時を経て「味」をつけた「外連味」が用いられるようになり、演劇関係以外にも、映画やアニメ、仕草などに対しても広く使われるようになりました。

「外連味」の類義語

「外連味」には以下のような類義語があります。

  • はったり:大げさな言動をとること
  • 大げさ:必要以上に大きく見せること
  • 誇張:実際よりも大げさに表現すること
  • 粋な計らい:気が利いていること
  • 邪道:本筋から外れたやり方

「外連味」はその前後の文脈で意味合いが大きく変わります。そのため、さまざまな言葉が類義語として挙げられます。

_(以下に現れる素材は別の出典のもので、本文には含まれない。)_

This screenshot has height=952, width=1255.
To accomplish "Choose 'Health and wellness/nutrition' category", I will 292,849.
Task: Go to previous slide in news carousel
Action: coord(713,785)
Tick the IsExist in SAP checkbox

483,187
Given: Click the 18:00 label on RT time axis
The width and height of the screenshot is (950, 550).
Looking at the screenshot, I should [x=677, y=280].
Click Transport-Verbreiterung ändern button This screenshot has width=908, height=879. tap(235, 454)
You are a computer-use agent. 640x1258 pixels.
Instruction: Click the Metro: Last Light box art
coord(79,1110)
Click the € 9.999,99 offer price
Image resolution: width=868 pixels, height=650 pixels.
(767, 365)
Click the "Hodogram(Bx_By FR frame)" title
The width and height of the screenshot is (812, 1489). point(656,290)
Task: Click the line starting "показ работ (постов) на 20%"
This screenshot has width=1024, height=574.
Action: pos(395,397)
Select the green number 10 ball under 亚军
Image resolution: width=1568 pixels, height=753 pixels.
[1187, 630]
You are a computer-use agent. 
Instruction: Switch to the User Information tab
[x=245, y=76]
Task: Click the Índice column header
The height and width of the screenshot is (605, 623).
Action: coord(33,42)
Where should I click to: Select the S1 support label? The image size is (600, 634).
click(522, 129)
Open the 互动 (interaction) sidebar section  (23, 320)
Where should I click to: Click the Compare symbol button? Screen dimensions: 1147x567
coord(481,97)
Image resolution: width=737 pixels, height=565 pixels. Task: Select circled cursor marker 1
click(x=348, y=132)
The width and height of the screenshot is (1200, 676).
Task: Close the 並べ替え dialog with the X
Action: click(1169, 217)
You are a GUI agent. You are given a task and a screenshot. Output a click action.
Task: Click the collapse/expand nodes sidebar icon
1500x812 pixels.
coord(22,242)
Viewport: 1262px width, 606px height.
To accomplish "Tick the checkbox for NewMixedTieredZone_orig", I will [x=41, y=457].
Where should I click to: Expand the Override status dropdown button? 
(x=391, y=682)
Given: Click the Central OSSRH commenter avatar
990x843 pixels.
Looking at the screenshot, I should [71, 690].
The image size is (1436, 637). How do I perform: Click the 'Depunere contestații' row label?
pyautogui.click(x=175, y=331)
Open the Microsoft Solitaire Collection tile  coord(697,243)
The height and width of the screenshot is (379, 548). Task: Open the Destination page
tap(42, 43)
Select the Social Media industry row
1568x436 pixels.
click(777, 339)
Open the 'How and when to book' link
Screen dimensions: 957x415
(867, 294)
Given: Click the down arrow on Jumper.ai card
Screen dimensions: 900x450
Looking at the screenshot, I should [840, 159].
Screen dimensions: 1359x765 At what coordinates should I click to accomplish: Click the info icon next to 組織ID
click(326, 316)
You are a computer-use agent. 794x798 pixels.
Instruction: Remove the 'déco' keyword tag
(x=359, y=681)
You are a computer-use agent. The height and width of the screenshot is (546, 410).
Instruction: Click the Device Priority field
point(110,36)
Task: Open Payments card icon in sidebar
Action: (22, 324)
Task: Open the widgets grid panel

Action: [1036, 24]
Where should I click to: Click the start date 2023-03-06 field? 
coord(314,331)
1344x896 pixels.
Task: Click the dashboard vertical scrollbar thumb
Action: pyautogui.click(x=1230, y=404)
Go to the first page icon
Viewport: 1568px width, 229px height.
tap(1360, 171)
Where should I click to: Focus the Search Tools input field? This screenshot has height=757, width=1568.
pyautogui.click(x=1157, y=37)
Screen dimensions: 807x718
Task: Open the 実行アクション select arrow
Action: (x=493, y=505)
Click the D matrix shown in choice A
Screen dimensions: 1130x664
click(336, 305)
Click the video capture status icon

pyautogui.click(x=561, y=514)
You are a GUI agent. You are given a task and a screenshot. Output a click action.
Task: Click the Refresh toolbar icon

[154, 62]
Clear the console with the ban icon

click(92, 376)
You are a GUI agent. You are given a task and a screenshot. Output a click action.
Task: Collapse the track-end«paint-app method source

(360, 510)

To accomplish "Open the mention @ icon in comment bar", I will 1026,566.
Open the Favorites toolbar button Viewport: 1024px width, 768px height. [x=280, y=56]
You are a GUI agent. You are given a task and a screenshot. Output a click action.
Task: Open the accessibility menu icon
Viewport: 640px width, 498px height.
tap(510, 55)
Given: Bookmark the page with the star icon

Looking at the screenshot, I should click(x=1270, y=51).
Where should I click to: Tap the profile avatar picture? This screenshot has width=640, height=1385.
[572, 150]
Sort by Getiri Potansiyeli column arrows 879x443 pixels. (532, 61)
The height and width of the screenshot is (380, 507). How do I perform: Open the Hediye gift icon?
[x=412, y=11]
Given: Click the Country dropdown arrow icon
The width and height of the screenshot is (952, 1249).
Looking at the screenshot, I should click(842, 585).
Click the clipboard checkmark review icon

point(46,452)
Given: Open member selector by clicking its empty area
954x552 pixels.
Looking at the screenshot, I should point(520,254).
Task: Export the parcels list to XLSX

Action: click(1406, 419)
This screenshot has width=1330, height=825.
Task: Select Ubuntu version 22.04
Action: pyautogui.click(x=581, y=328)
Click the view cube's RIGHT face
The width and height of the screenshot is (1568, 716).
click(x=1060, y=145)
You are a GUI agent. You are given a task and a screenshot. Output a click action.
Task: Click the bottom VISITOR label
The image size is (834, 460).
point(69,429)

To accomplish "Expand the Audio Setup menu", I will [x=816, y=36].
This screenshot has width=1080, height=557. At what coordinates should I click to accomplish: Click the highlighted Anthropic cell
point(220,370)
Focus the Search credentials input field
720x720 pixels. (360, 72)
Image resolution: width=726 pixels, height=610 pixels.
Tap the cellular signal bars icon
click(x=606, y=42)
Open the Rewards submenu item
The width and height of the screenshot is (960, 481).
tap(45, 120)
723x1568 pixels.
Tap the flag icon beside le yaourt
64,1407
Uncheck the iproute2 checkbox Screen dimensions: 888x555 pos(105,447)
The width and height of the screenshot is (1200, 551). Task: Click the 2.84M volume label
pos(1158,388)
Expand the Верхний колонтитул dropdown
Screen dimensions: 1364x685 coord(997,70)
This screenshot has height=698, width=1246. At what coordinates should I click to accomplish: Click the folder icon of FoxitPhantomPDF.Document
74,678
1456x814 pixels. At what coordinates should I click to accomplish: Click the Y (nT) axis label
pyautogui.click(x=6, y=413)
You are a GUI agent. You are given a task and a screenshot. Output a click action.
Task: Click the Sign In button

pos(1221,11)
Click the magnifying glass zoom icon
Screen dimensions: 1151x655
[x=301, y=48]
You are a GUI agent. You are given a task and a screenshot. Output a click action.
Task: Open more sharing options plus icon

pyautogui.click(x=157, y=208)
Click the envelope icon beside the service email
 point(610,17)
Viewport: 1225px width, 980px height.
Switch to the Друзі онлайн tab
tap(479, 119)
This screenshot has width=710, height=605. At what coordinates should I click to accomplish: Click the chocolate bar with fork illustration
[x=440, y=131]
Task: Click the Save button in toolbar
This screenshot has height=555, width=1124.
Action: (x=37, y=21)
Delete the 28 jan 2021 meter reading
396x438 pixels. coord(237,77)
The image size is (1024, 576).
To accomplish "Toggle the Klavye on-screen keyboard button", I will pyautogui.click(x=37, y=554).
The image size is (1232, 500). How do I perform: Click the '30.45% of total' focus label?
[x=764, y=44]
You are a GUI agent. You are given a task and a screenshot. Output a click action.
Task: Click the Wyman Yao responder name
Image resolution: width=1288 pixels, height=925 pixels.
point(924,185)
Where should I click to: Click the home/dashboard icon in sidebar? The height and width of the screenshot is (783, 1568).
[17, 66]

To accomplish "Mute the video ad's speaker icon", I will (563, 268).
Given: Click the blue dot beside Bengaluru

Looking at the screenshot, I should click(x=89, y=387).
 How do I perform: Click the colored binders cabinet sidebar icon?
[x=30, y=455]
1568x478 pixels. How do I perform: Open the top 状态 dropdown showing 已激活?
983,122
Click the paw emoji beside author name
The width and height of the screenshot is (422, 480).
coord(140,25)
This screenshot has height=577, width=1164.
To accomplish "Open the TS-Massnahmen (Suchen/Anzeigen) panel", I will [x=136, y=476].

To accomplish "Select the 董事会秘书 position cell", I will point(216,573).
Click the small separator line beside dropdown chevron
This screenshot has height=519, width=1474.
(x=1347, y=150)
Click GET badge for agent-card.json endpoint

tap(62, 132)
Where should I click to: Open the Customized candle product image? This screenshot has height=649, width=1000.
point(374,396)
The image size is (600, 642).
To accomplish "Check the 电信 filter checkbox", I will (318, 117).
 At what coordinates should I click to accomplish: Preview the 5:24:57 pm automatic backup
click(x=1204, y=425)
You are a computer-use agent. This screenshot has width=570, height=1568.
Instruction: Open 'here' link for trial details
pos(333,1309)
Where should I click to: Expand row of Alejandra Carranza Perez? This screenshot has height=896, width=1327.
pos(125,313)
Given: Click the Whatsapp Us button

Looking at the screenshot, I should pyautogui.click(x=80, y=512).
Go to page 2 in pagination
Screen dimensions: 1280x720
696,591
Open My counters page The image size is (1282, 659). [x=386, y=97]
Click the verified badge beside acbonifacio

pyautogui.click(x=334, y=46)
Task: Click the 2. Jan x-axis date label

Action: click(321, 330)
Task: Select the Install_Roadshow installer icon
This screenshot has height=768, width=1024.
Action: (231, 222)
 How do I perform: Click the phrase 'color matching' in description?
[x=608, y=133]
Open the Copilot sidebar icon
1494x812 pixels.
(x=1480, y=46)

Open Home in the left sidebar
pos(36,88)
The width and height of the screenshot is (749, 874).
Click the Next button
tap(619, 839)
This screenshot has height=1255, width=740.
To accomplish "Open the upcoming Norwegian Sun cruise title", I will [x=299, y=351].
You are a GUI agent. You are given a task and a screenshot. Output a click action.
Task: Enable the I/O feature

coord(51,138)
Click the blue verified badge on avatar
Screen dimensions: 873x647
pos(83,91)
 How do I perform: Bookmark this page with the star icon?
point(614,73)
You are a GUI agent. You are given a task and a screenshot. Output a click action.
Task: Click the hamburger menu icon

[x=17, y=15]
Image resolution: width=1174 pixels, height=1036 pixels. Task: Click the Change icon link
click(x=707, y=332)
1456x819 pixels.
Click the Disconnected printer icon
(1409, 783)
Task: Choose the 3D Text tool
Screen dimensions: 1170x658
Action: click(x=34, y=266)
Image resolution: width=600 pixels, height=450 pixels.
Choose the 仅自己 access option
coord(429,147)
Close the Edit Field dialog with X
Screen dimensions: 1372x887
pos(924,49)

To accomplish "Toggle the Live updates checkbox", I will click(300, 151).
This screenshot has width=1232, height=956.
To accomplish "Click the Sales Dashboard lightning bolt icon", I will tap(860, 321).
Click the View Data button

「外連味」を使う場合は、どのようなことを表現したいのかを意識しながら使うようにしましょう。

「外連味」の英語訳

「外連味」を英語に訳すと、次のような表現になります。

  • show off
    (目立とうとする)
  • stand out
    (目立つ)

「外連味」を英語に訳す場合は、「派手である」という意味に訳されることがほとんどです。

まとめ

以上、この記事では「外連味」について解説しました。

読み方外連味(けれんみ)
意味はったりやごまかしがあるさま
語源歌舞伎や人形浄瑠璃の表現技法から
類義語はったり、大げさ、邪道など
英語訳show off(目立とうとする)、stand out(目立つ)

「外連味」は普段あまり使うことのない言葉だと思います。この機会にその意味について、しっかり確認しておくといいでしょう。